**** TEXT PASSAGE ****
John Cooley argued in 1981 explained how the US oil companies have helped create the conditions that led to Qaddafi’s seize of power in 1969 by supporting and allying themselves in the public eye with the corrupt Libyan elite (p. 74 & 78). Therefore, the US administration initially accepted Qaddafi’s regime, praising his anticommunist ideology and anti-Soviet rhetoric, and showed no sympathy to the ousted king (p. 81). The Nixon administration was also pleased when Qaddafi denounced the Soviet role in the 1971 Indo-Pakistani war in the area, and his approval of the Egyptian President Sadat’s expulsion of the Soviet military advisers from Egypt in July 1972 (p. 75)
**** RAW DATA ****
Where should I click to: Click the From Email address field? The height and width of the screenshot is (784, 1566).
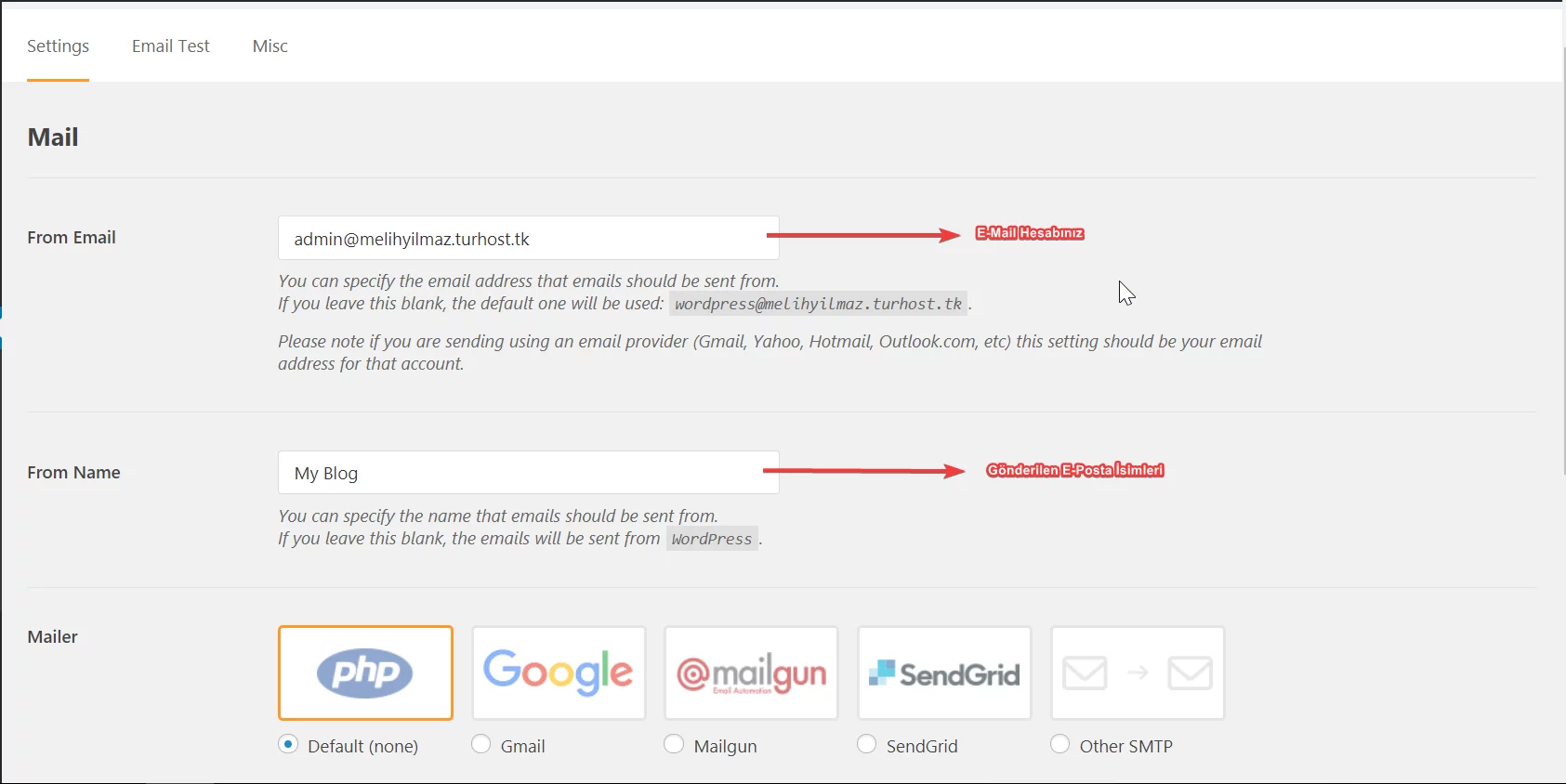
****
**** RAW DATA ****
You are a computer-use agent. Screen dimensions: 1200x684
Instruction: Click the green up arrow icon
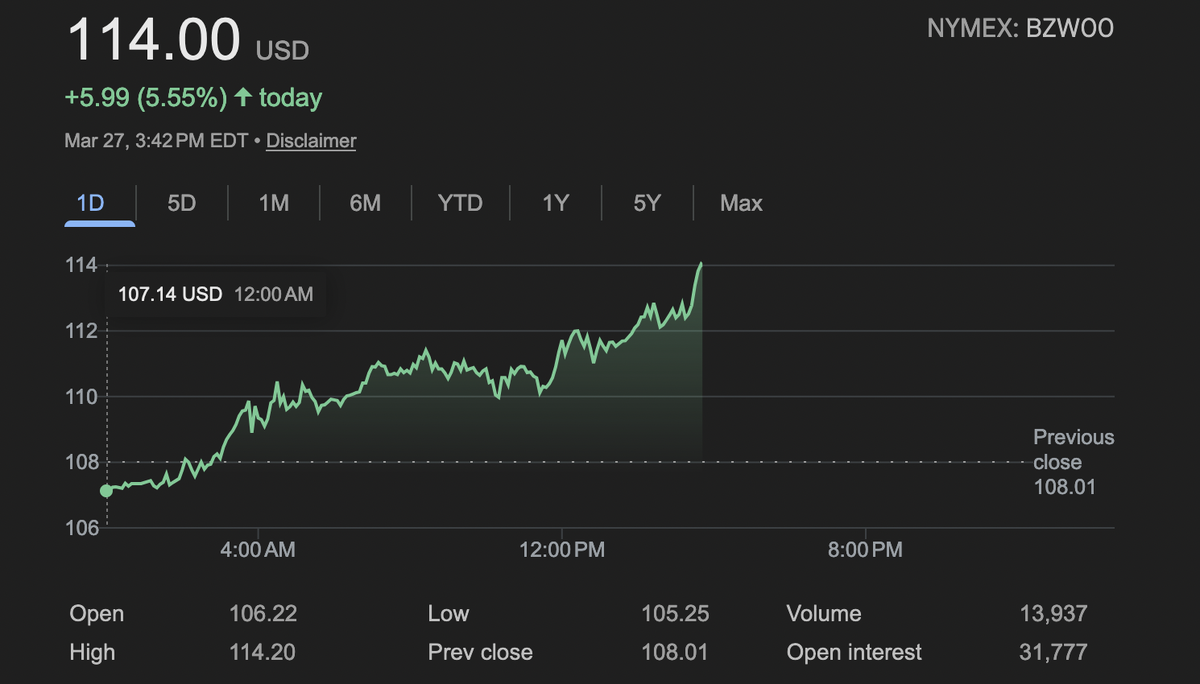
****
* **TASK DETAILS**:
Continue the passage on early US relations with Qaddafi's Libya, starting right after its last sentence.

* **TASK OUTPUT**:
However, in mid 1970s, Qaddafi’s support for global revolution and terrorism became more apparent (Cooley, p.84), further straining its relations with the West, in particular the United States. On April 15, 1973, at the peak of the Arab-Israeli conflict, Qaddafi attempted to sink the ship Queen Elizabeth II, which had many Jewish Americans on board (Cooley, p. 86). Furthermore, the US and its European allies were greatly concerned by Qaddafi’s apparent reversal of attitudes toward the Soviet Union since 1974 (p.77). Qaddafi also took a series of decisions that would increase Libyan control over the foreign oil companies (p. 82), and by mid-1974 Libya controlled about 2/3 of its production (p. 83)


Consequently, on May 2, 1980, the US closed its embassy in Tripoli, at times when the Soviets were trying to repair their relations with Qaddafi (Cooley, pp.84-85). Moreover, Qaddafi’s regime opposed Camp David’s peace treaty between Egypt and Israel and joined the camp of Arab states that threatened to wipe Israel off the map (Cooley, p. 75). He elevated his anti-American rhetoric when he accused the Saudi Royal family of desecrating Islamic holy places by allowing a US military presence in their country following the Iraqi invasion of Kuwait in 1991 (Cooley, p. 89)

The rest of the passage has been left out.